Title: Senior Site Reliability Engineer
JOB SUMMARY:
This position is responsible for design, development and implementation of cloud-based technologies. Provide technical expertise on complex projects and advanced troubleshooting of existing Cloud technology for use by department. Such as guidance and support in the development of progress at all system layers, including data, processing, and back-end systems.

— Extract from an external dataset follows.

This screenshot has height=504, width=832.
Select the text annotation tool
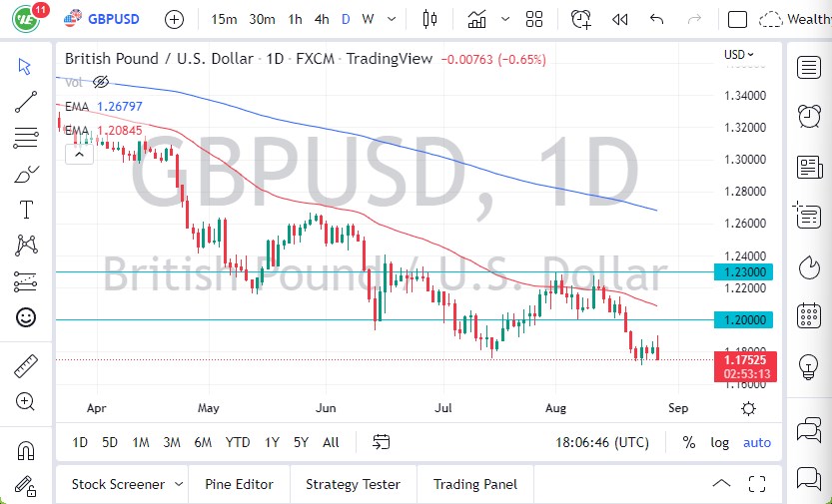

MAJOR DUTIES AND RESPONSIBILITIES
- Performs implementation of software solutions to improve reliability and observability
- Performs technical implementations for our CaaS / PKS platform
- Experience with migrating workloads from on-prem / off-prem cloud
- Recommend settings for applications, operating systems, networks, and cloud services to improve performance, security, and reliability
- Collaborate with a growing team of Cloud Engineers and the Cloud Ops team to develop and support Charter IT Cloud Strategy
- Responsible for the implementation of security best practices and initiatives throughout all layers of the Cloud model
- Operate in an on-call environment
- Actively and consistently supports all cloud efforts to simplify and enhance the customer experience
- Analyze, troubleshoot and resolve system, software, network, and storage failures for a globally distributed cloud infrastructure
- Accountable to help define and drive out best practices for monitoring, security, and platform reliability
REQUIRED QUALIFICATIONS
- Ability to read, write, speak and understand English
- Proven experienced with the VMWare suite of products
- Proven experienced with managing both physical and Virtual infrastructure
- Experienced with multiple operating systems (e.g. Windows and Linux)

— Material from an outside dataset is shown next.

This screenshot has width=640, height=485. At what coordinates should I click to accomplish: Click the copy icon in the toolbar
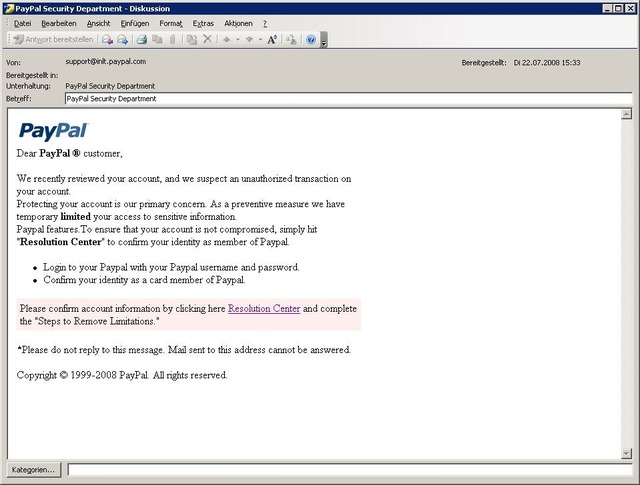157,39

- Hands-on experience in one or more of cloud computing services (e.g. AWS, Microsoft Azure, Google Cloud Platforms, IBM, etc.)
- Familiar knowledge hands-on experience with a variety of cloud service models (e.g. Private, Public, Multi-Cloud)
- Ability scripting in one or more languages (e.g. Python, Shell, PowerShell, Ansible or Perl)
- Familiar with CI/ CD experience with Puppet, Ansible, Jenkins
- Experience managing monitoring and alerting tools
- Familiar with containerized workloads (e.g. Kubernetes, Openshift, TKGI)
- Experienced with firewalls, routing and load balancing
- Skilled in troubleshooting methodologies
- Must have excellent written and oral communications, including technical documents, and process documents.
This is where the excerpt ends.